Activity: Count the lines in the entries below that include the word "marker". Give nothing but the number.

(Data for analysis begins)

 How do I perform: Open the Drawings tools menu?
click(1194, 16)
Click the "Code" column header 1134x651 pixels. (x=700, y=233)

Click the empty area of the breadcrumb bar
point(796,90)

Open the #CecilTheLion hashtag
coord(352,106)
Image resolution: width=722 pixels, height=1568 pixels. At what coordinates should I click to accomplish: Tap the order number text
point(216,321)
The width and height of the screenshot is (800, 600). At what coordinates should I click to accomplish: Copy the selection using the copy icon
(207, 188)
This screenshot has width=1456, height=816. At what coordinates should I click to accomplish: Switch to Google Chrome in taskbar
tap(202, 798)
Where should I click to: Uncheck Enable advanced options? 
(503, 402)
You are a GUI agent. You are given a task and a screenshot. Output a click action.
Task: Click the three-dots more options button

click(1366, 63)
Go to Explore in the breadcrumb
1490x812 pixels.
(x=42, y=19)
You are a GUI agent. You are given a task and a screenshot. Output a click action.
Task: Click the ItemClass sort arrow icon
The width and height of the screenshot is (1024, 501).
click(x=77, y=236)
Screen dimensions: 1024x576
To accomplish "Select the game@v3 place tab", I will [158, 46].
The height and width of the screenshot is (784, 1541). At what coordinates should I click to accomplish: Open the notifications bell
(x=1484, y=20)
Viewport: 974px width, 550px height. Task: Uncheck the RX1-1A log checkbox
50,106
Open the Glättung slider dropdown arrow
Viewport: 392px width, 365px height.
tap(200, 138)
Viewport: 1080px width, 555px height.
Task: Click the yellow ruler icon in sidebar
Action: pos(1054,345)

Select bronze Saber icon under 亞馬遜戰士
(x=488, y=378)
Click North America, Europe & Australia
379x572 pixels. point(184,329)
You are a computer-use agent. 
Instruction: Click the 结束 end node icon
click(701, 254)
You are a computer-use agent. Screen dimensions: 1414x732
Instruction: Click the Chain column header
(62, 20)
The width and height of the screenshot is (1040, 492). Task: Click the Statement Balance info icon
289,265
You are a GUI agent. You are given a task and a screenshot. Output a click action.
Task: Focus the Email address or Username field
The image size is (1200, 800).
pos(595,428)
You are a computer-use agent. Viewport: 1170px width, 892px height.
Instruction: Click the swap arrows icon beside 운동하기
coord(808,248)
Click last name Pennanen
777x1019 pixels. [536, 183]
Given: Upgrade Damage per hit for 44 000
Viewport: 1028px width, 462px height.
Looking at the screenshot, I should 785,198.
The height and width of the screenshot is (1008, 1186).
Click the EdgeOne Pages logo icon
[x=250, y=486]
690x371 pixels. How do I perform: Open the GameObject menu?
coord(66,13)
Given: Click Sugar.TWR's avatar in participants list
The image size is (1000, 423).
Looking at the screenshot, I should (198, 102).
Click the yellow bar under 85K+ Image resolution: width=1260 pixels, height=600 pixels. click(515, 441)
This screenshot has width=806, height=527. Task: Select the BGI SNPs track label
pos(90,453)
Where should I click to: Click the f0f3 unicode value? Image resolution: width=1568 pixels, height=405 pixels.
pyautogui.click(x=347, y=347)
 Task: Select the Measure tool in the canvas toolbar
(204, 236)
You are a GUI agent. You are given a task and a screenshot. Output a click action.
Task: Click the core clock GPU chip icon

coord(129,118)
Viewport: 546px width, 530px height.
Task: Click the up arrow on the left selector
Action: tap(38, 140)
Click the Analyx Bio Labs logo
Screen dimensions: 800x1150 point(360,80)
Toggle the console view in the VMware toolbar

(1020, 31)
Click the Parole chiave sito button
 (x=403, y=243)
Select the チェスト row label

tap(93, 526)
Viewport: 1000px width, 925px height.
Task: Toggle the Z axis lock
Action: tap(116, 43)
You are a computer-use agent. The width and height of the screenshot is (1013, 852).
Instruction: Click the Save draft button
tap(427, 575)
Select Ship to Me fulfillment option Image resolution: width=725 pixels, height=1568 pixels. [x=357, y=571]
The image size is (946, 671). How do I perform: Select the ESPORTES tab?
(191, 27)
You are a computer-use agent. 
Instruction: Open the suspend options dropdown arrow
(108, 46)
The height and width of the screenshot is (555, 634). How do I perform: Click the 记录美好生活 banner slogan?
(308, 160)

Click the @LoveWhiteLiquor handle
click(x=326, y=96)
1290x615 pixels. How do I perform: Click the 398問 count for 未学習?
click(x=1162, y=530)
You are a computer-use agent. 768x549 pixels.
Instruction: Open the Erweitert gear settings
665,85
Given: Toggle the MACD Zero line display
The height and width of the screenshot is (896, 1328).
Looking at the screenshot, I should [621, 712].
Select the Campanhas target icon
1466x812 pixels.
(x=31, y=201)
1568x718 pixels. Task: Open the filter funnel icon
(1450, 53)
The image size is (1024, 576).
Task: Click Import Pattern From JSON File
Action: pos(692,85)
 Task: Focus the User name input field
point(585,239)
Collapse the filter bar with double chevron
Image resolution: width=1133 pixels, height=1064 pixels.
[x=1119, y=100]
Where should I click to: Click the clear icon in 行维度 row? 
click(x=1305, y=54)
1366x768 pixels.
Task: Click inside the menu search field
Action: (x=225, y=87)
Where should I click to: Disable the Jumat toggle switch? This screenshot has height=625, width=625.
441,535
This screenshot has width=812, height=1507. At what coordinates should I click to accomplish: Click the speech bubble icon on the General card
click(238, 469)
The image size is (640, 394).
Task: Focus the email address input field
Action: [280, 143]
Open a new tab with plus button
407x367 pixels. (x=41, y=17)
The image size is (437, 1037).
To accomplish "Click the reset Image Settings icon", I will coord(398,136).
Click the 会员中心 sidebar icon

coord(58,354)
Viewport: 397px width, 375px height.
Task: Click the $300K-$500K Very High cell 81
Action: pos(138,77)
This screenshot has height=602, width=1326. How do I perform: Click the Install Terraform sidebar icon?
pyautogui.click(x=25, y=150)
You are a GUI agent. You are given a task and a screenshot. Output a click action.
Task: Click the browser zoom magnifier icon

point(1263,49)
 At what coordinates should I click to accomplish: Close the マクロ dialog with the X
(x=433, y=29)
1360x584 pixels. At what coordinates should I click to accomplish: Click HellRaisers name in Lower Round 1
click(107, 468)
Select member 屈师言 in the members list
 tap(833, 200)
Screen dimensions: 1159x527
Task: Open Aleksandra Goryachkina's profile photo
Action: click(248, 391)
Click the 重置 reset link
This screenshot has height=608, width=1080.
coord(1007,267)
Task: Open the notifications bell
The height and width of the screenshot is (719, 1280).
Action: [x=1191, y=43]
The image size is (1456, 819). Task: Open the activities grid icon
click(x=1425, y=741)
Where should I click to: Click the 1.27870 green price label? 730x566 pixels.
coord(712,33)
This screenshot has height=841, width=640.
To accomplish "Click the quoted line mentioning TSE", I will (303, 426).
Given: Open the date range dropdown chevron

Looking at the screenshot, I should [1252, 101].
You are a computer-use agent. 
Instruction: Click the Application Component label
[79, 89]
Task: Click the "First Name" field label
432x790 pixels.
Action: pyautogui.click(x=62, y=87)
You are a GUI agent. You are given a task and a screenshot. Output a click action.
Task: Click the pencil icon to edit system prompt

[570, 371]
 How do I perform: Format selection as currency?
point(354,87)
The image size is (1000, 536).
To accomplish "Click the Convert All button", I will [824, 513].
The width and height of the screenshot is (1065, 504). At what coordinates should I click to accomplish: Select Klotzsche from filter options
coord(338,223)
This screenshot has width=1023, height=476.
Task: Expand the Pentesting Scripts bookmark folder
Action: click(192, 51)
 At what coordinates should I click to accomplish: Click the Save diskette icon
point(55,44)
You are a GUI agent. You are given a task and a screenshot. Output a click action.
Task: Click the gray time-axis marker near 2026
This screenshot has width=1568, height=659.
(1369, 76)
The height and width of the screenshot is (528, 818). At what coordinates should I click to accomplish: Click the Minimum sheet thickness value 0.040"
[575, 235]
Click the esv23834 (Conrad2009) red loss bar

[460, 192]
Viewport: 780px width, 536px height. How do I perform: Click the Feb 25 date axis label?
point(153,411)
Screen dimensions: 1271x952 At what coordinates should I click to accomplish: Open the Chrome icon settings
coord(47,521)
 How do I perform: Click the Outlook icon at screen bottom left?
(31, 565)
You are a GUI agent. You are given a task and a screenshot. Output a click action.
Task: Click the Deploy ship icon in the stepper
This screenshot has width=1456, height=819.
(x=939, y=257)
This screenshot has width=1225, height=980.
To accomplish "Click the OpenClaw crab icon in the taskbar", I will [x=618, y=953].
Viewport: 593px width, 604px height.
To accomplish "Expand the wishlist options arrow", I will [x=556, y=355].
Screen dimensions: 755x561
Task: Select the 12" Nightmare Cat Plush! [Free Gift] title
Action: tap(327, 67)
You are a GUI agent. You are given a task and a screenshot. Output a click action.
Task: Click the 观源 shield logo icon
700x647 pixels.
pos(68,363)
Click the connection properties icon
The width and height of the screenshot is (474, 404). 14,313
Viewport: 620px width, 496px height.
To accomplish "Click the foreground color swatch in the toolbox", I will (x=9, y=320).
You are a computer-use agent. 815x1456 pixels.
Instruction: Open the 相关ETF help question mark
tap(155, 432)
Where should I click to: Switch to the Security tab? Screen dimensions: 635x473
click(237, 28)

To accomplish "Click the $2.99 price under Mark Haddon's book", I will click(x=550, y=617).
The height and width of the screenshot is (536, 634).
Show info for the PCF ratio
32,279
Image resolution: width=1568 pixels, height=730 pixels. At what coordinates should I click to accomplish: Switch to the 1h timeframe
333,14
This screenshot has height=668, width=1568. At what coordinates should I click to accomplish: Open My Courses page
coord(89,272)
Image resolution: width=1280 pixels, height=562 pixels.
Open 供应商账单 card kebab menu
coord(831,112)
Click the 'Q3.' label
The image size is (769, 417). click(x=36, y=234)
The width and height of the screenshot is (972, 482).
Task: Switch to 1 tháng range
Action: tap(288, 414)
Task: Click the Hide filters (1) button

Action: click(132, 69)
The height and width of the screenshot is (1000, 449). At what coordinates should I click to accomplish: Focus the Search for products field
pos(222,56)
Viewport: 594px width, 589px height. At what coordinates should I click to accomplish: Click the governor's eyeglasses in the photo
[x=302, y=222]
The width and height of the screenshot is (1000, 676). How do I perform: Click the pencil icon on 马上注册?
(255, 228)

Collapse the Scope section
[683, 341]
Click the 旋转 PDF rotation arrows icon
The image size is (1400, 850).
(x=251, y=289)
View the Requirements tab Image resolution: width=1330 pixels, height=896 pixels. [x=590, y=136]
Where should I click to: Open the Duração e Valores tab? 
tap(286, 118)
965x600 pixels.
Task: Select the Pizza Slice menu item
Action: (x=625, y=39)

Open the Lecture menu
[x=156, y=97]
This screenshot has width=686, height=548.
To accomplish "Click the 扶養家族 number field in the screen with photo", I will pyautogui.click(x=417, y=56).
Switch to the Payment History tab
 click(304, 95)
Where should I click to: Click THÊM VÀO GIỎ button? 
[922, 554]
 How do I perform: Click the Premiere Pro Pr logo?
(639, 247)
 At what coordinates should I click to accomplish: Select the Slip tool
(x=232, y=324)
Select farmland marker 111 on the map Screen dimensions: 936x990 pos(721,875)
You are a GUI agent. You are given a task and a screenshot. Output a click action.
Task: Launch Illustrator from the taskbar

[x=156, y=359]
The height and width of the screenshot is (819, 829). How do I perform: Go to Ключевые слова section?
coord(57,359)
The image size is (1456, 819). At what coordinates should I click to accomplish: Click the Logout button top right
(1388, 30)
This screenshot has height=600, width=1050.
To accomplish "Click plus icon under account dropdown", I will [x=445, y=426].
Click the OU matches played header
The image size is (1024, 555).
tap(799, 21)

(Data for analysis ends)

Task answer: 2